An electric car charging point
An electric car charging point

Incentives for buying electric cars should be extended to second-hand purchases, according to a new report.

Halfords made the recommendation as it warned the cost of new battery-powered cars is too high for many motorists despite Government grants of up to £3,000.

The most basic new EVs (electric vehicles) start at around £18,000 whereas an average non-luxury model costs nearly £30,000, the motoring products and services provider said.

It called for grants or loans to be made available for drivers across the UK looking to buy used EVs, to boost adoption of the technology.

Transport Scotland, an agency of the Scottish government, recently introduced interest-free five-year loans of up to £20,000 to cover the cost of a used EV.

Some 2.17 million used vehicles changed hands in the UK between July and September last year, according to the Society of Motor Manufacturers and Traders.

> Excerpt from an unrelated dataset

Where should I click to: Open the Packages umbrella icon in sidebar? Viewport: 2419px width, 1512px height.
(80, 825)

Around 590,000 new cars were registered over the same period.

Analysis by Halfords in partnership with research group RAND revealed a regional disparity in the take up of EVs.

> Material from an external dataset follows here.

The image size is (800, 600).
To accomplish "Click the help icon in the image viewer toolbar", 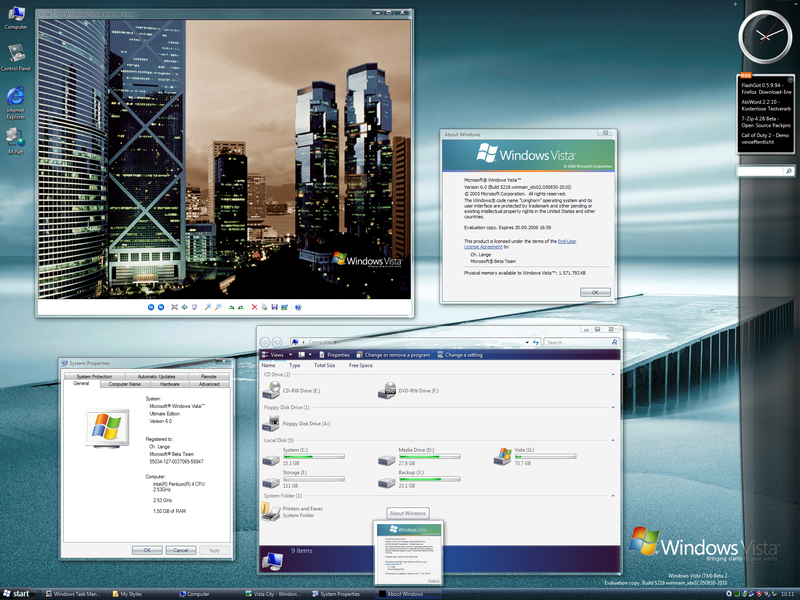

Hull, Peterborough and Plymouth have the lowest adoption rates of privately owned ultra-low emission vehicles out of 27 UK towns and cities studied, according to figures seen by the PA news agency.

Their share of the total fleet ranges between just 0.13% and 0.17%.

The London boroughs of Wandsworth and Barnet have the highest figures at 1.60% and 1.42% respectively.

The study also found a correlation between average household income and private EV ownership.

Andy Randall, managing director of Halfords Autocentres, said: “Our research indicates that a more targeted approach to EV incentives may be required if the whole country is to join the green transport revolution.

“We believe this should include financial support for second-hand EV purchases, in the form of interest-free loans or grants, and a renewed focus from central Government on targeting the ongoing EV charging infrastructure rollout in low-demand areas.

“This is crucial if we are to reach the ambitious 2030 target for the end of petrol and diesel vehicle sales.”